_Supplied material_.
⟨

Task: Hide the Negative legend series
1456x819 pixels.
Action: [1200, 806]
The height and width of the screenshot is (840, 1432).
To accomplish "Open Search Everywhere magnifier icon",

⟩
⟨

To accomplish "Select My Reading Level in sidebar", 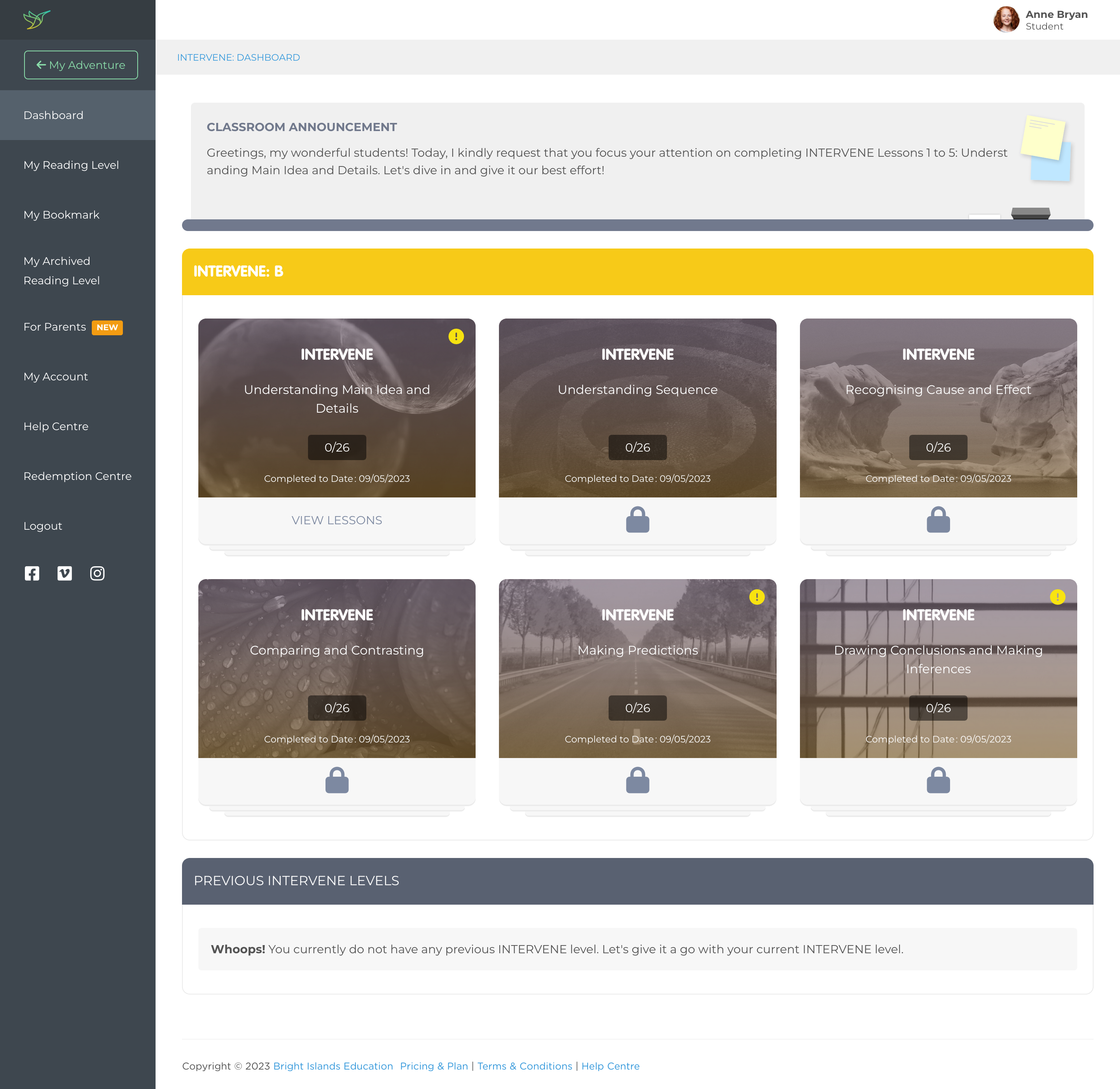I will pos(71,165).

⟩

_Aim of the exercise_. Taking the listing above as the source, transcribe only the lines starting at the line with "Task: Hide the Negative legend series" and going through the line with "Search Everywhere magnifier", unaltered and with both ends included.

_Finished task_.
Task: Hide the Negative legend series
1456x819 pixels.
Action: [1200, 806]
The height and width of the screenshot is (840, 1432).
To accomplish "Open Search Everywhere magnifier icon",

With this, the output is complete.